By now, you must have understood my slight obsession towards machine learning (ML). Well, it is pretty apparent, by the way; I tend to always probe into the ML usage and related aspects in my interviews.
Fluke Accelix
Lately, during a conversation, I spoke to Oliver Sturrock, CTO at Fluke Digital Systems. Oliver leads the engineering unit at Fluke accountable for constructing their interconnected reliability framework, called Accelix. Their goal is to clamp machine learning health data reservoirs and facilitate predictive analysis.
We conversed about Fluke’s advancement and how they have been handling the tools because it hasn’t been that long since the whole setup shifted into the cloud.
Oliver affirmed that they have been working and stated a few facts on how ML helps in measurement of data combined with the right algorithms are helping in mimicking a person’s decades-long “tribal knowledge.” And how it has been enabling them to predict equipment failures and helping schedule resources and maintenance for care ahead of time.
Though there are considerations…
To begin with, the technology explanation can’t skim like magic. When you notice a black box, all you can do is react to what it decides.
That’s just the kind of scenario that interests numerous clients, forcing them to stick to their direct contact with data. In order to embrace a new solution, one needs to be able to trust them, and the quality of incoming data is the key part of the trust.
OEMs are printing big data clusters that describe what their assets look like when functioning normally. Systems like Fluke Accelix should be set to incorporate all that data into their model and correspond it to field situations, baselines at structure, etc.
But Oliver called out that there are a lot of environmental aspects to account for, from the difference in the performance to how well it has been maintained. So, Fluke aims to cover 80% of the course there with out-of-the-box data, and then the remaining 20% has to come from infield understanding.

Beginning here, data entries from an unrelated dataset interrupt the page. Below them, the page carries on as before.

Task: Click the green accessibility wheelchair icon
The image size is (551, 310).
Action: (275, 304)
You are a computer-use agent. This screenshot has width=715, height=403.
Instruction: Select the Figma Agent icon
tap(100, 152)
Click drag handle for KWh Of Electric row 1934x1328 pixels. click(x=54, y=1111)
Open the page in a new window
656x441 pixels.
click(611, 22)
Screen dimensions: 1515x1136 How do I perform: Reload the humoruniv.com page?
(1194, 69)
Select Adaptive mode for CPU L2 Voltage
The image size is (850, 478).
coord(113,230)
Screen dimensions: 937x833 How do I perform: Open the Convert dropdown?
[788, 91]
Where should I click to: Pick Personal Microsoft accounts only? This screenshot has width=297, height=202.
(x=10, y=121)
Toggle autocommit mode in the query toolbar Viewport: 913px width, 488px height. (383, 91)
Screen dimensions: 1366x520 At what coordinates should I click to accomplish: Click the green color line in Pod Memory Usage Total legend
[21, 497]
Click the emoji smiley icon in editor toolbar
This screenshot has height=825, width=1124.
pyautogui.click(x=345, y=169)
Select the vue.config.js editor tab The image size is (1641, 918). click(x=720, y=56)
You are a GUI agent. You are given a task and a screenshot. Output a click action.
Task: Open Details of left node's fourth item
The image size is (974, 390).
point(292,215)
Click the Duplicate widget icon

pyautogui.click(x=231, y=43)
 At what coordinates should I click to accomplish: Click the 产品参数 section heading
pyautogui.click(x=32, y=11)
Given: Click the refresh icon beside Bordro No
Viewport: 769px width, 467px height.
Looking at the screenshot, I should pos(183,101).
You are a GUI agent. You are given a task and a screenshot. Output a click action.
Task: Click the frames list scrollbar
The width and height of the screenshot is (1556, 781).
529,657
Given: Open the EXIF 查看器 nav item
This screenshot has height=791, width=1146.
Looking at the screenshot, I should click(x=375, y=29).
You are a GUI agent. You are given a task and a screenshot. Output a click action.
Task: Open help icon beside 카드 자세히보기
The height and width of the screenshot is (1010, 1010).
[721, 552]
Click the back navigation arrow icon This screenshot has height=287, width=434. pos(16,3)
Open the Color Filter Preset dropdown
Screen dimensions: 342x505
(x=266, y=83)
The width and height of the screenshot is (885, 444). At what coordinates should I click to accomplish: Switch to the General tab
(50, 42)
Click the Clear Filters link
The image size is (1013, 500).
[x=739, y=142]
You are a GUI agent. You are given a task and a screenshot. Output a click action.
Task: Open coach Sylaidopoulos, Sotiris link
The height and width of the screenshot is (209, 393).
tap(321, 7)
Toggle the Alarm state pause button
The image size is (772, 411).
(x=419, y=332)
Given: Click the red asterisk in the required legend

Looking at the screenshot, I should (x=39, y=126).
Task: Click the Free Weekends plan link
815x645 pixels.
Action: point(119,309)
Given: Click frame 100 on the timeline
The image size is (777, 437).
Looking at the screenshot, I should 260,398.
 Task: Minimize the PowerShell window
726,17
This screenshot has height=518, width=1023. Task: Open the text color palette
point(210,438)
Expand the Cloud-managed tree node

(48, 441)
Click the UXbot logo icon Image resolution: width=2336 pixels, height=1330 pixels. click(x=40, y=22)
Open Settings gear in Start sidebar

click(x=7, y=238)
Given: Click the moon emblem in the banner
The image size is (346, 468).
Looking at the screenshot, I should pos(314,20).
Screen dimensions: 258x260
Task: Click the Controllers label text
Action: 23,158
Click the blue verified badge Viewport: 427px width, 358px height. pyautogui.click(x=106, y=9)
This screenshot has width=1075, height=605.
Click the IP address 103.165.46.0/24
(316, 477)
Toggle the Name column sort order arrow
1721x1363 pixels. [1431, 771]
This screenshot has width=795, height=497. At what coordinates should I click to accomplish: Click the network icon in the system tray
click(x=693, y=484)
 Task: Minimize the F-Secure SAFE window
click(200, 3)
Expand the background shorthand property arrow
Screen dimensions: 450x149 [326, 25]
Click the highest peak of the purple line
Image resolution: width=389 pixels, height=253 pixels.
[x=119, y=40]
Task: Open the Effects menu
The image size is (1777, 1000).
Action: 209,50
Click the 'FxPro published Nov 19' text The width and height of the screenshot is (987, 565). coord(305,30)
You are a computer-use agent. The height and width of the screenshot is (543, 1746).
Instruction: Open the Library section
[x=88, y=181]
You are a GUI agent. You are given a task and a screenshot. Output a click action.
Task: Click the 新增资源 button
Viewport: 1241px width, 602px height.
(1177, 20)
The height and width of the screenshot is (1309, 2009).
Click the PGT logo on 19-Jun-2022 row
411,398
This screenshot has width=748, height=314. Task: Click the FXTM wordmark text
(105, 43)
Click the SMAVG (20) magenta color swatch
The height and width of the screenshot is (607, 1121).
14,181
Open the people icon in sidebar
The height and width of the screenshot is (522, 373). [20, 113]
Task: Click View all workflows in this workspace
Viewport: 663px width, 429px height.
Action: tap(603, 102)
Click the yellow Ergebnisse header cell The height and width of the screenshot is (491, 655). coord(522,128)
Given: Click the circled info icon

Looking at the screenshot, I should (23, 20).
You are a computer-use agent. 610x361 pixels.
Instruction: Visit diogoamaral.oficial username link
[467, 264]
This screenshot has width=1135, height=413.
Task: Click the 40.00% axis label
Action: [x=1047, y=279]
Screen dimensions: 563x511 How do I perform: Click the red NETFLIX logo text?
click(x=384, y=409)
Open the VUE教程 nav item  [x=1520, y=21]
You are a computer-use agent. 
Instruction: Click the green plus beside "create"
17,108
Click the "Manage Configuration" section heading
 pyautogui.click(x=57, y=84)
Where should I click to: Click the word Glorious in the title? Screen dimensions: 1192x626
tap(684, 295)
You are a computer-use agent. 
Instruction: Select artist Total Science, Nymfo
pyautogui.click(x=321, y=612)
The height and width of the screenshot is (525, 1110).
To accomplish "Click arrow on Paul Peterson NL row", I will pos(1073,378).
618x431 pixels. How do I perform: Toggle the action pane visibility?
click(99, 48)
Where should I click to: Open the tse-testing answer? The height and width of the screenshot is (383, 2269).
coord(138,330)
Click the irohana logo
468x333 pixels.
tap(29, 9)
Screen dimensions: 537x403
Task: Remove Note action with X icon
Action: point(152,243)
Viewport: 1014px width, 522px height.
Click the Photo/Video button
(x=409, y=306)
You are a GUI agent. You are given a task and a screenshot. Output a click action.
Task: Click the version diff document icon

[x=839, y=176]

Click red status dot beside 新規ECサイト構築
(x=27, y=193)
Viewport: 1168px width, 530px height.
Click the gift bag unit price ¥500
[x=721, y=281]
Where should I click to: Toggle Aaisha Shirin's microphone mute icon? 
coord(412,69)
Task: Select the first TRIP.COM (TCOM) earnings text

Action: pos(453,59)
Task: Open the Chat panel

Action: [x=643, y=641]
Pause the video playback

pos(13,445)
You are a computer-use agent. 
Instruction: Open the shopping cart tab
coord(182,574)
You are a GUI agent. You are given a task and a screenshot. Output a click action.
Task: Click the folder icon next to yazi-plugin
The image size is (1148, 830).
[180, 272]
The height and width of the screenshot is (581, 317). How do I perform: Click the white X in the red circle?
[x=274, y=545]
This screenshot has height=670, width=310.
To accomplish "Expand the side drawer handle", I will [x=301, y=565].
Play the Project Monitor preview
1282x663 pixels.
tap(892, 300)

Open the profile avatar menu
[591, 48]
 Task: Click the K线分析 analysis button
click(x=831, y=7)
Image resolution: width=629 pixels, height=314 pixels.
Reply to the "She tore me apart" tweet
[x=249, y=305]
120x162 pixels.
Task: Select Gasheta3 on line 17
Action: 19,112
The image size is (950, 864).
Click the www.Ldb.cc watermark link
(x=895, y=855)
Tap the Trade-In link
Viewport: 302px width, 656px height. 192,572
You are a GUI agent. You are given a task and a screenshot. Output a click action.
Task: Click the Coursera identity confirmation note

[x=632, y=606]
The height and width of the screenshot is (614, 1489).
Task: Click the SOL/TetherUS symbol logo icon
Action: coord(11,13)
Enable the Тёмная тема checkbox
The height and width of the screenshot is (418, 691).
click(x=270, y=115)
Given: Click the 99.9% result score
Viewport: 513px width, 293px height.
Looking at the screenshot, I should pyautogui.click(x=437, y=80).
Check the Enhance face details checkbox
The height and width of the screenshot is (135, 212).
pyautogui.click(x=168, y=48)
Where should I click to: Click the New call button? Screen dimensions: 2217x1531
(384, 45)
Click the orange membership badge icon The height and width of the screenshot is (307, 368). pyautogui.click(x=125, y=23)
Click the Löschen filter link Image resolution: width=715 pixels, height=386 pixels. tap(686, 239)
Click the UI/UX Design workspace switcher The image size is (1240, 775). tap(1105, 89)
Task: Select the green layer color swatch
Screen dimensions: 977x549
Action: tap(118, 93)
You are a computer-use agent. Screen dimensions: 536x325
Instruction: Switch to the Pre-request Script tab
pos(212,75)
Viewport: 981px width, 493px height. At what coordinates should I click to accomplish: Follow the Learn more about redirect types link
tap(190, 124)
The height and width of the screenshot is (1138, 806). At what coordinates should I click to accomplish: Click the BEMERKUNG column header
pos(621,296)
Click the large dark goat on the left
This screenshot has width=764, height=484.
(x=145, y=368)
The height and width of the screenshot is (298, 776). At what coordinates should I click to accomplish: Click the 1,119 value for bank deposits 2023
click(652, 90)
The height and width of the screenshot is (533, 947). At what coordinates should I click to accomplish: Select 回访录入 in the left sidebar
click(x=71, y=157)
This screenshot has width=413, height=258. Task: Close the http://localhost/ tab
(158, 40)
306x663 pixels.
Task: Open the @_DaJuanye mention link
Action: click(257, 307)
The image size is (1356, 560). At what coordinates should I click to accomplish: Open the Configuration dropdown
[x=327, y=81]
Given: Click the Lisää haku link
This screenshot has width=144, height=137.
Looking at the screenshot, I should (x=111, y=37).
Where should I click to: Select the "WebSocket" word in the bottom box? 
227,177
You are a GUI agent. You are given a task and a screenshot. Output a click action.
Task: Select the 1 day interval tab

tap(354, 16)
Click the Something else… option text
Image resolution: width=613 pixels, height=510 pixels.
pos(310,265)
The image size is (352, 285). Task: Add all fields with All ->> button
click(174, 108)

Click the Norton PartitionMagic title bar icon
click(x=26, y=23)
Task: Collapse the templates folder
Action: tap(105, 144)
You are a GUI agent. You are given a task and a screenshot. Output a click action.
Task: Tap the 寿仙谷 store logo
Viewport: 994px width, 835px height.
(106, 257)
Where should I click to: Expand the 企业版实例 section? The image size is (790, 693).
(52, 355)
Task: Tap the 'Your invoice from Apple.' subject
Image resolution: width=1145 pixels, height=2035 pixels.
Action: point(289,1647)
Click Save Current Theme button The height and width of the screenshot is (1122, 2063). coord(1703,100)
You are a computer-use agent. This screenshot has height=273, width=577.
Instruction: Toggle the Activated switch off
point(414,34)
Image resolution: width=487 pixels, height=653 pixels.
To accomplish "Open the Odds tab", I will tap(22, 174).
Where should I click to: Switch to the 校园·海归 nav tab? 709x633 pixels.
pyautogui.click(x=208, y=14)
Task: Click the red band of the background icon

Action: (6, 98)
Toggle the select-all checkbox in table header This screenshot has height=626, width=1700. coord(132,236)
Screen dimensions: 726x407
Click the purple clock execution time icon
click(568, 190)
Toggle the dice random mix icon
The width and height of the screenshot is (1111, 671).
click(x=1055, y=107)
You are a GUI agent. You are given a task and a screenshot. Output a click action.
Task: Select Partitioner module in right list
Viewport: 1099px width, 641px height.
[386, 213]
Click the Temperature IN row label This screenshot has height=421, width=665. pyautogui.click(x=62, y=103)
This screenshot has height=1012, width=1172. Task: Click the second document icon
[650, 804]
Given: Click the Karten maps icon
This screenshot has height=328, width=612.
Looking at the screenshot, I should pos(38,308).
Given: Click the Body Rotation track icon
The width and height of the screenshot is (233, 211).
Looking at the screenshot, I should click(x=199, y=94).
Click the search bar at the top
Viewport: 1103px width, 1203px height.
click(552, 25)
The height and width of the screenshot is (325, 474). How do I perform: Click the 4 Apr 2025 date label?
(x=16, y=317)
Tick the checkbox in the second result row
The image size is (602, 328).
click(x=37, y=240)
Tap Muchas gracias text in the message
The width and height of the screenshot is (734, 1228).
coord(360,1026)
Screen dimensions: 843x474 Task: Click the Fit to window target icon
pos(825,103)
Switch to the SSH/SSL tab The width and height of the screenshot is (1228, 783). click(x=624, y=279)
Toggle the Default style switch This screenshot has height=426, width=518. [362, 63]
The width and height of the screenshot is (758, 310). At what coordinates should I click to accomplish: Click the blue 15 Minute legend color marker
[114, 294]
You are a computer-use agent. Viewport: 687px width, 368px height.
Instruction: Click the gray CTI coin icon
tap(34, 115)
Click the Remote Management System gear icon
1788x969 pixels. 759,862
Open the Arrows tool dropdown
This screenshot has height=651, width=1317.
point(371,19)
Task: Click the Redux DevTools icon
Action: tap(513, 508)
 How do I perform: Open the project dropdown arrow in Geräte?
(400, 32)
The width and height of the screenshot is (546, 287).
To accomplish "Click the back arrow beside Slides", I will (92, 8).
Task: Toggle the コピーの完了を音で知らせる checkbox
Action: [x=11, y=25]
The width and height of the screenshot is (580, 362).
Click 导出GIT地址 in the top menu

This implies even if you encounter a black box, you need to work on it to make it as see-through as possible so that it’s not the box but you who gets the right to take the decision.
What I feel the only frustration companies would encounter or are bound to encounter is the proprietary data streams that don’t API. I believe it shouldn’t be that way. Instead, it should be built around APIs and interconnectedness for better results.
With that said, Oliver empathizes that Fluke has to encounter such an environment and how bad he feels that Fluke can’t possibly build every type of analytics and data monitoring that’s ever going to be needed. But he also asserts that he believes Fluke surely has a role in bringing all together at one place down the lane.
I believe there’s a very valiant future ahead of us. I value that the systems around me are getting safer, irrespective of where I go. Easier maintenance and reliable SAFER operating conditions are surely leading to a better world.
Listen to the entire recorded conversation between Oliver Sturrock myself, or at the Connected Reliability pages on Fluke.com.